* _Available data_:
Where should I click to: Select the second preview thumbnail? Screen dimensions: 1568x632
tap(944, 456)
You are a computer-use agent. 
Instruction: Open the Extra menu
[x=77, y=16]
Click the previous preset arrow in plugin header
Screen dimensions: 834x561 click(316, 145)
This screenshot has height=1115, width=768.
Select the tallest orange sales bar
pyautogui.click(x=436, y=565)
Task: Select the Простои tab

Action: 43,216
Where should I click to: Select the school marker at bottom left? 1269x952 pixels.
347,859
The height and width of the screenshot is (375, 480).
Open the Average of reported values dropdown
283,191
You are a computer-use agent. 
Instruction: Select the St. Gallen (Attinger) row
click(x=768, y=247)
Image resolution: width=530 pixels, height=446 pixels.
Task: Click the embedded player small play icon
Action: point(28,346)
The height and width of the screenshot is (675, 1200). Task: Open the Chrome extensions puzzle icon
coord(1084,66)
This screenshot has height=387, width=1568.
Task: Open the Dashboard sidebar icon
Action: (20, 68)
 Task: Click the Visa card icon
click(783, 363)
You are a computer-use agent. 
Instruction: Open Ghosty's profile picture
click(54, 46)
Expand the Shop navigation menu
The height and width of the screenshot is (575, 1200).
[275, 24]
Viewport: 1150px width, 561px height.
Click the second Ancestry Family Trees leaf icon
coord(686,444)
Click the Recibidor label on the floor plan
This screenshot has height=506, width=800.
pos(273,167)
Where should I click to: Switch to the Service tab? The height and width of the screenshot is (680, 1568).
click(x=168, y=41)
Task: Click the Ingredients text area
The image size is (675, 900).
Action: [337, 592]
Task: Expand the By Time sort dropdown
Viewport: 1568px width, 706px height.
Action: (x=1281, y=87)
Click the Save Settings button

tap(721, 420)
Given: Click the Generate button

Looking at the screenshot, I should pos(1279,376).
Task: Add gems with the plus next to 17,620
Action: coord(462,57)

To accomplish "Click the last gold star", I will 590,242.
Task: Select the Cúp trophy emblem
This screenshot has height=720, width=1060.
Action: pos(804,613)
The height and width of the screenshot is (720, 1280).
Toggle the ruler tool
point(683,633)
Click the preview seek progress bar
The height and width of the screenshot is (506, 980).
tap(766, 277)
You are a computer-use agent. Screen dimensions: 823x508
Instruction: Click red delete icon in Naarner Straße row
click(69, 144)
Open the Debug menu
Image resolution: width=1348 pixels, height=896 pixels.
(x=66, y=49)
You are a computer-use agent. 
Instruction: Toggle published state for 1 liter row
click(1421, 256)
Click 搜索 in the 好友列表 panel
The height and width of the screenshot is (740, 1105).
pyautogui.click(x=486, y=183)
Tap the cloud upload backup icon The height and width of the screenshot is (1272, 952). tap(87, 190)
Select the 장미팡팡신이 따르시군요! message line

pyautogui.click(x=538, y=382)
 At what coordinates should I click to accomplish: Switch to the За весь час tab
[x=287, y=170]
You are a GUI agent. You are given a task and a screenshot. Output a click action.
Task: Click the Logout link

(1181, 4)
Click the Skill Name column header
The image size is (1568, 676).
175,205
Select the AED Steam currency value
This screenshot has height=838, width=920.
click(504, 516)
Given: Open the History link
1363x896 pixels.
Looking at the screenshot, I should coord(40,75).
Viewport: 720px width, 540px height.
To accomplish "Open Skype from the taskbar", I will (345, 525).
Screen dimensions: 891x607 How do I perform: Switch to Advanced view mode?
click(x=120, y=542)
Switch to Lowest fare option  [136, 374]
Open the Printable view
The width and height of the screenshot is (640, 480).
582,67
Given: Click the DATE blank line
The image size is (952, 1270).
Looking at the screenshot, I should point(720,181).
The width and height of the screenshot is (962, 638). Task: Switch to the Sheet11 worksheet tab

* _Exercise aim_:
A single number is the whole answer: the tally of lines above that contain "will".

* _Solution for this task_:
2